Skip to end of metadata
Go to start of metadata

You are viewing an old version of this page. View the current version.

Compare with Current View Page History

« Previous Version 4 Next »

Date

Authors

Reuben Roberts Andy Dingley

Status

In progress

Summary

https://hee-tis.atlassian.net/browse/TIS21-2191

Impact

NDW downstream processes compromised, including Hicom Leave Manager data transfer

Non-technical Description

The overnight job to transfer data to the NDW for the TIS production, staging and NIMDTA environments failed.


Trigger

  • Breaking change in third-party component.


Detection

  • Slack monitoring alert.


Resolution

  • Rolled-back the TIS-NDW-ETL instances to the last known-good version.

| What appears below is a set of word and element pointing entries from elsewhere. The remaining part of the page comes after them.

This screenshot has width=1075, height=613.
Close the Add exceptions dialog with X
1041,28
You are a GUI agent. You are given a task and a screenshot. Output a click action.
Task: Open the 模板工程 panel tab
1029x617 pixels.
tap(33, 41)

  • Investigation into the root cause discovered the breaking-change in the 3rd party image builder for the component

  • Pending a roll-out of a patch, upgrading the TIS-NDW-ETL from Java 8 to Java 11 eliminated the issue


Timeline

  • 03:00 - 03:40 BST #monitoring-ndw Slack channel alert that the first of three overnight jobs failed.

  • 07:53 BST Those jobs were restarted.

  • 09:11 BST All jobs had completed successfully.

Root Cause(s)

  • A new release of the TIS-NDW_ETL component was deployed the previous afternoon

  • Two assumptions triggered the subsequent failure of the ETL jobs:

    • That merging the pull request would only deploy the revised component to the staging environment

    • That no breaking-changes in 3rd party component would cause the Docker images to be invalid

  • In fact, the new version of the component is deployed to all three environments (staging, production and NIMDTA). In general this should be acceptable, since the job is only run at 2am, so there should be scope to test the new deployment on staging by force-running the task, with time to roll back if necessary before the nightly scheduled run.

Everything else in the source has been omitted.